Во все время этой речи царица бледнела и трепетала, и когда патриарх кончил, она упала на колени и произнесла:

— Клянусь!.. Ладно…

Филарет посмотрел на нее с минуту сурово, потом тихо и величественно вышел из ее келии.

— Не судьба моему сыну Хлопова, — вздохнул он, садясь в колымагу.

VIII

Переезд отца Никиты в Москву

С отъездом боярина Шереметьева в Москву страшное предчувствие овладело и Хлоповой, и отцом Никитою, и его женою.
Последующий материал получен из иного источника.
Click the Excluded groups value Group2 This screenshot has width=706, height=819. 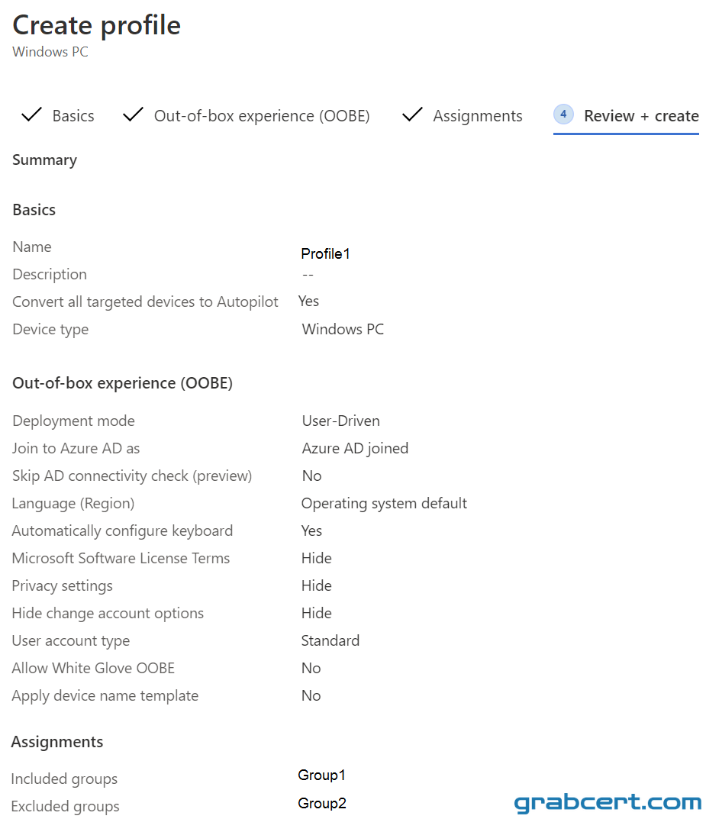(x=322, y=803)
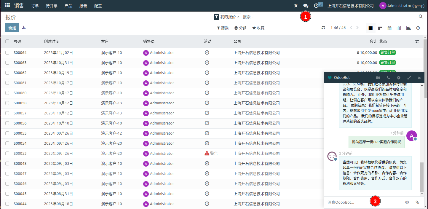428x209 pixels.
Task: Open emoji picker in chat box
Action: tap(407, 202)
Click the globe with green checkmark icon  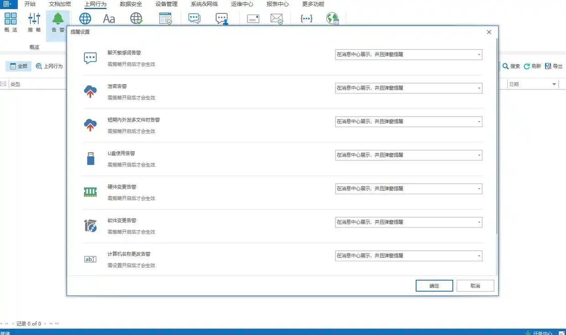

Злодейка, о которой говорила цыганка, не выходила у первой из головы, и она смущала ею своих друзей. Священник сколько мог утешал и успокаивал ее, но вскоре была получена воеводою грамота — удвоить кормы бывшей царской невесты, без всяких дальнейших пояснений причин.

Друзья ее поняли, что это начало царской милости и что впереди остальное; но проходит еще один томительный месяц, и из Москвы нет никаких вестей.

Хлопова просто изнывает. Поговорили между собою ее друзья и отец Никита вновь пускается в путь: второй нижегородский воевода едет туда по делам своим и берет его с собою. Приехав в Москву, священник останавливается в каком-то подворье и идет к Нефеду Козьмичу.